> [Work to complete]
Rewrite the lines below as a Markdown table with the columns Row and Line, starting at the line that has "Screen dimensions: 1080x702" and continuing through the last line. Number each row, skip blank lines, and leave the pictures out.

-- start of The data --

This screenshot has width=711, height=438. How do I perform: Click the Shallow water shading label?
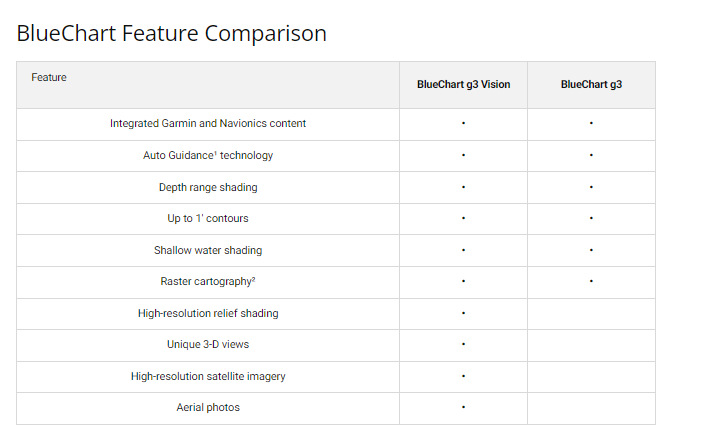tap(208, 250)
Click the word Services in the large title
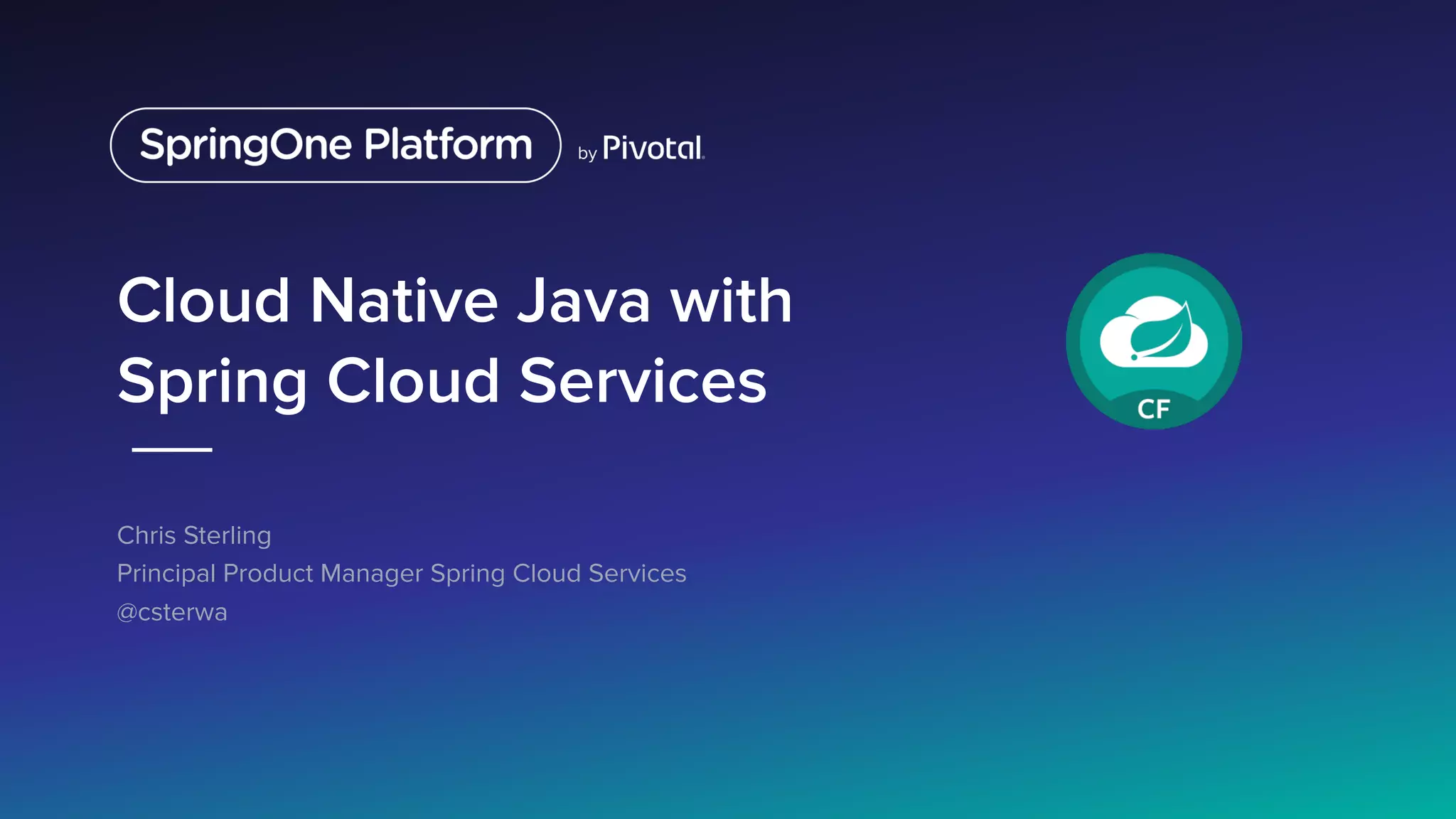1456x819 pixels. [x=643, y=381]
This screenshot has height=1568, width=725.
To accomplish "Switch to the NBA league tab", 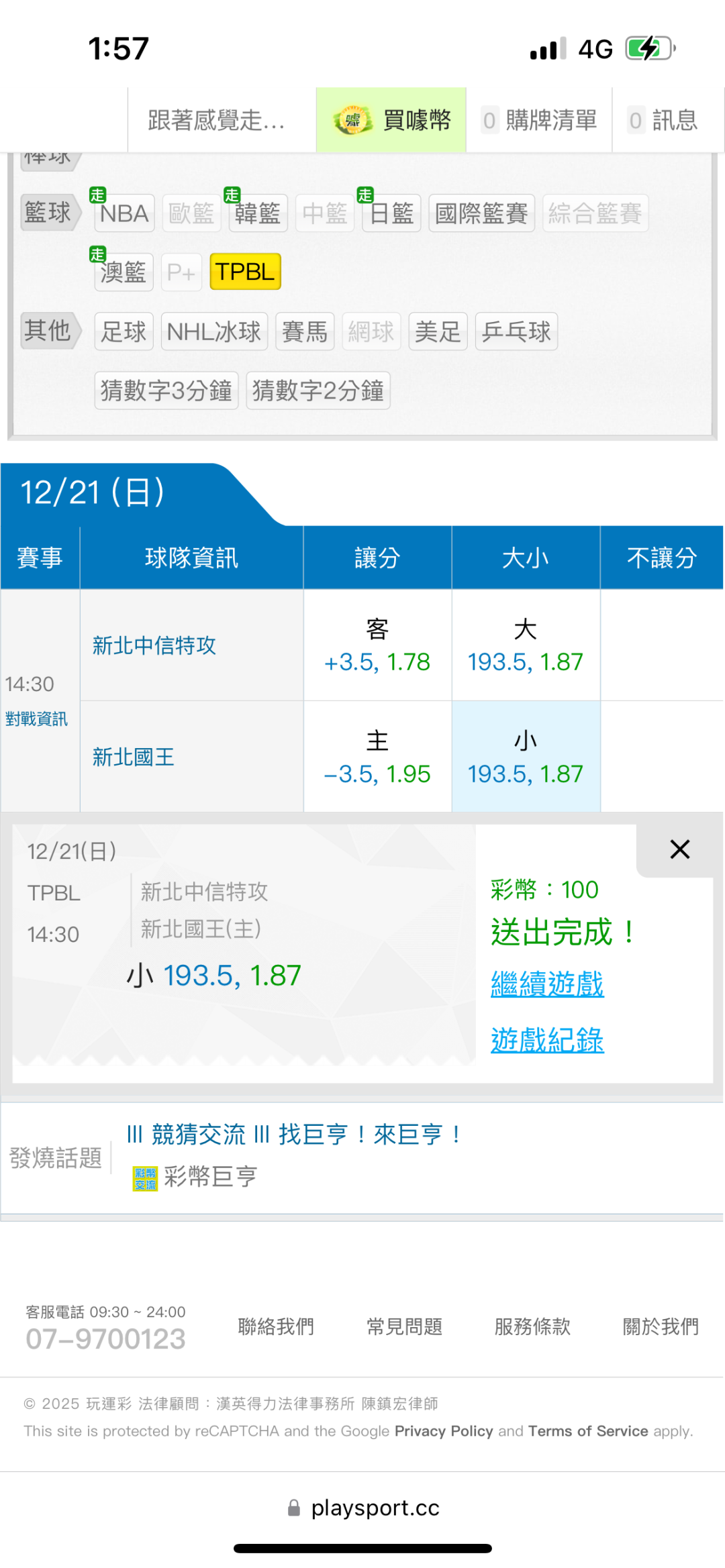I will [124, 213].
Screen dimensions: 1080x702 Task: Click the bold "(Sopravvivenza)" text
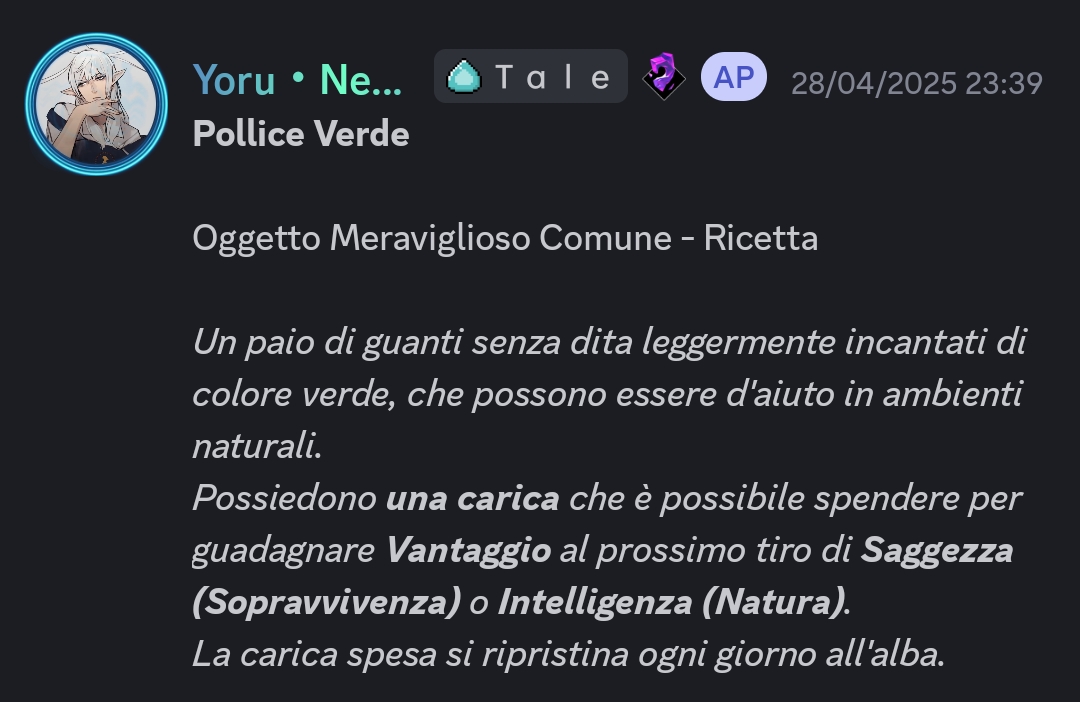[x=326, y=602]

-- end of The data --

> [Exercise result]
| Row | Line |
|---|---|
| 1 | Screen dimensions: 1080x702 Task: Click the bold "(Sopravvivenza)" text |
| 2 | [x=326, y=602] |